For this reason, several studies have recently evaluated the reproducibility of
the diagnoses in different pathologic fields. These studies have indicated
dramatic variability even between specialists in that field.8–14
Many studies have evaluated the reproducibility of diagnosis of endometrial
hyperplasia according to WHO classification. The kappa value for all
interobserver agreements in the diagnosis of endometrial hyperplasia reported
varying rates ranging from 0.2 – 0.7.3–5,15–17 Skov et al. who
evaluated the slides of 128 patients by six experienced pathologists indicated that
the intraobserver reproducibility of the diagnosis was moderate and that the interobserver
reproducibility was slight to moderate.3 Kendall et al. performed the
same study on 100 patients using pathologists with different levels of
experience and concluded that the intraobserver agreement was from substantial
to almost perfect and that the combined interobserver reproducibility was substantial.4
Bergeron et al. also indicated a moderate combined interobserver agreement.5
However, it seems that these studies have exaggerated interobserver
reproducibility, because using more experienced pathologists and presenting
them with details of classification would increase the reproducibility.

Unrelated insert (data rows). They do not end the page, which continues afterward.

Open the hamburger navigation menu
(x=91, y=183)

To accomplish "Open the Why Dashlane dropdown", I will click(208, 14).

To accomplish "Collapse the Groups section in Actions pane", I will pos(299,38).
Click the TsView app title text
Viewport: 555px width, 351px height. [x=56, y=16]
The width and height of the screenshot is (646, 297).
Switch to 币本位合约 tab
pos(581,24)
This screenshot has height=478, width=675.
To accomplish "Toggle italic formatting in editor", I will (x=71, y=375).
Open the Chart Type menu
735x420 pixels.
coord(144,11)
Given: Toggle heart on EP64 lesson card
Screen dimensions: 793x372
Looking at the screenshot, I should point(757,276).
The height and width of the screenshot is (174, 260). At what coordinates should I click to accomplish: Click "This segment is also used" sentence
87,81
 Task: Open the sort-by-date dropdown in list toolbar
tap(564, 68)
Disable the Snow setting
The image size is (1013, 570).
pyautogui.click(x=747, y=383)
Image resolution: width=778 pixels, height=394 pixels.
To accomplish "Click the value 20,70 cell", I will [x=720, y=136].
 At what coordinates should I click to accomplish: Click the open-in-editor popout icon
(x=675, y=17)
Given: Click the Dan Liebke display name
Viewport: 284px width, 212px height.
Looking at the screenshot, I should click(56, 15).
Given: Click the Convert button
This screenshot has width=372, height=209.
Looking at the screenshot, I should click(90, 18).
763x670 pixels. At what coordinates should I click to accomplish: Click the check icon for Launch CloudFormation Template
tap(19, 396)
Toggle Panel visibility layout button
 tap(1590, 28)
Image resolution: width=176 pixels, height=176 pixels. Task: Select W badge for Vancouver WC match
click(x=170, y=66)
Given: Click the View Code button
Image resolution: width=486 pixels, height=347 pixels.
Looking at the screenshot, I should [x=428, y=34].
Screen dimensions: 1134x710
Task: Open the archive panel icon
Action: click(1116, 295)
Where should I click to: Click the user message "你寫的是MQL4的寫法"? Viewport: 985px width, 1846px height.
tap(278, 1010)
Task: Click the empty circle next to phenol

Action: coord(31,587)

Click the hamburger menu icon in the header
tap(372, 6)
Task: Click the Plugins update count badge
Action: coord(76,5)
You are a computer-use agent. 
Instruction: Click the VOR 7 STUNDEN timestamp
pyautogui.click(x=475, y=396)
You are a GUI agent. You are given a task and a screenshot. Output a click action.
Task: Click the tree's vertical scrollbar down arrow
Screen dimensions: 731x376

In addition to all these studies, in another study
carried out by Winkler and colleagues in 1984, 100 curettage specimens referred
to Sloane Gynecologic Hospital were rechecked. In 69% of the reviewed cases,
the consultation diagnosis was a downgrade of the original diagnosis.15
The Gynecologic Oncology Group has decided to evaluate
the hormonal therapy of atypical endometrial hyperplasia (AEH). They managed a
panel of three gynecologic pathologists to assign the reproducibility of
referring institution's pathologist's diagnosis of AEH. The determined result
by the panel was inappreciable and showed a poor reproducibility.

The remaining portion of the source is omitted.